* Given passage *
----

On Mon, Feb 03, 2014 at 12:21:16PM +0530, Viresh Kumar wrote:
Sorry was away for short vacation.
On 28 January 2014 19:20, Frederic Weisbecker fweisbec@gmail.com wrote:
On Thu, Jan 23, 2014 at 07:50:40PM +0530, Viresh Kumar wrote:
Wait, I got the wrong code here. That's wasn't my initial intention. I actually wanted to write something like this:
wake_up_nohz_cpu(cpu);
if (!tbase_get_deferrable(timer->base) || idle_cpu(cpu))
wake_up_nohz_cpu(cpu);
Will that work?
Something is seriously wrong with me, again wrote rubbish code. Let me phrase what I wanted to write :)
"don't send IPI to a idle CPU for a deferrable timer."
Probably I code it correctly this time atleast.
wake_up_nohz_cpu(cpu);
if (!(tbase_get_deferrable(timer->base) && idle_cpu(cpu)))
wake_up_nohz_cpu(cpu);
Yeah but that's racy if the target is nohz full. We may be seeing it idle whereas it woke up lately and run in userspace tickless for a while.
Well, this is going to wake up the target from its idle state, which is what we want to avoid if the timer is deferrable, right?
Yeah, sorry for doing it for second time :(
I'm certainly not blaming you for being confused, that would be the pot calling the kettle black ;)

----

* Dataset content *
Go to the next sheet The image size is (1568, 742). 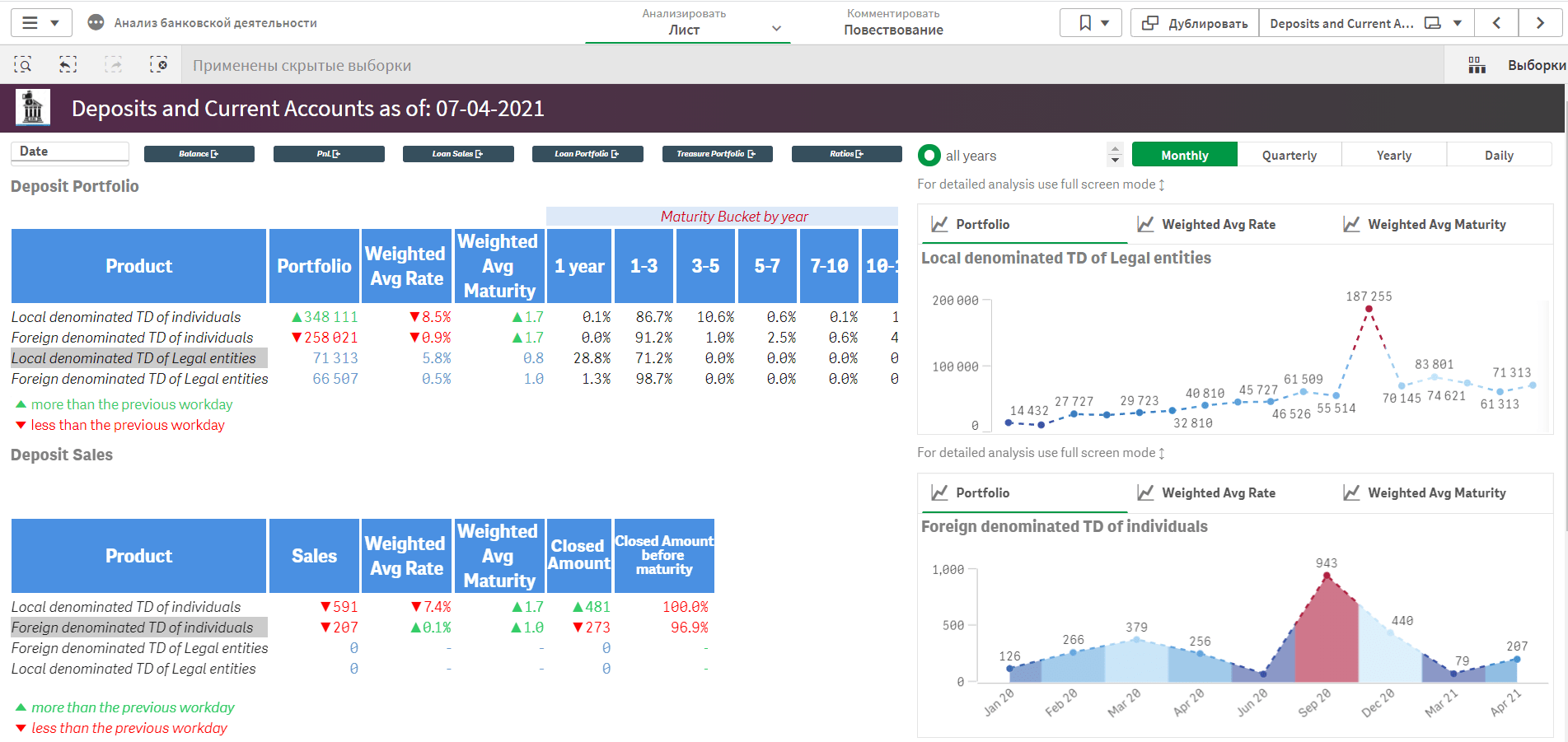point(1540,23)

----

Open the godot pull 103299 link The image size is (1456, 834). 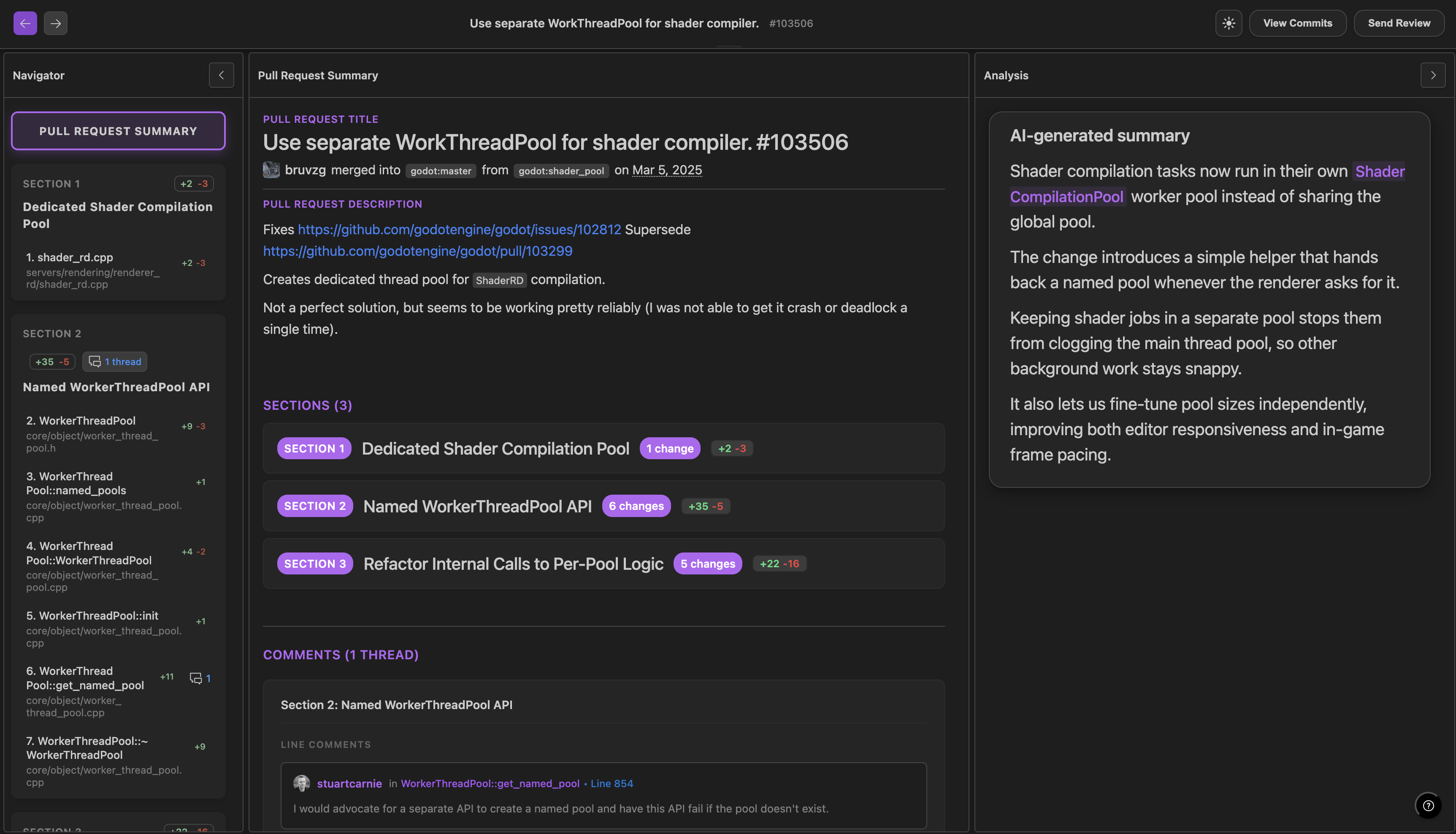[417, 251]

----

* To be done *
**1.** Rewrite the deferrable timer thread from "On 28 January" to "(!(tbase_get_deferrable(timer->base) && idle_cpu(cpu)))", replacing "rubbish code" with "broken code".
**2.** Extend the mailing-list thread on deferrable timers and idle CPUs, starting after its final message.

* The replies *
**1.**
On 28 January 2014 19:20, Frederic Weisbecker fweisbec@gmail.com wrote:
On Thu, Jan 23, 2014 at 07:50:40PM +0530, Viresh Kumar wrote:
Wait, I got the wrong code here. That's wasn't my initial intention. I actually wanted to write something like this:
wake_up_nohz_cpu(cpu);
if (!tbase_get_deferrable(timer->base) || idle_cpu(cpu))
wake_up_nohz_cpu(cpu);
Will that work?
Something is seriously wrong with me, again wrote broken code. Let me phrase what I wanted to write :)
"don't send IPI to a idle CPU for a deferrable timer."
Probably I code it correctly this time atleast.
wake_up_nohz_cpu(cpu);
if (!(tbase_get_deferrable(timer->base) && idle_cpu(cpu)))

**2.**
The simplest thing we want is:
if (!tbase_get_deferrable(timer->base) || tick_nohz_full_cpu(cpu)) wake_up_nohz_cpu(cpu);
This spares the IPI for the common case where the timer is deferrable and we run in periodic or dynticks-idle mode (which should be 99.99% of the existing workloads).
I wasn't looking at this problem with NO_HZ_FULL in mind. As I thought its only about if the CPU is idle or not. And so the solution I was talking about was:
"don't send IPI to a idle CPU for a deferrable timer."
But I see that still failing with the code you wrote. For normal cases where we don't enable NO_HZ_FULL, we will still end up waking up idle CPUs which is what Lei Wen reported initially.
Not with the small change I proposed above. I'm applying it.
Also if a CPU is marked for NO_HZ_FULL and is not idle currently then we wouldn't send a IPI for a deferrable timer. But we actually need that, so that we can reevaluate the timers order again?
Right.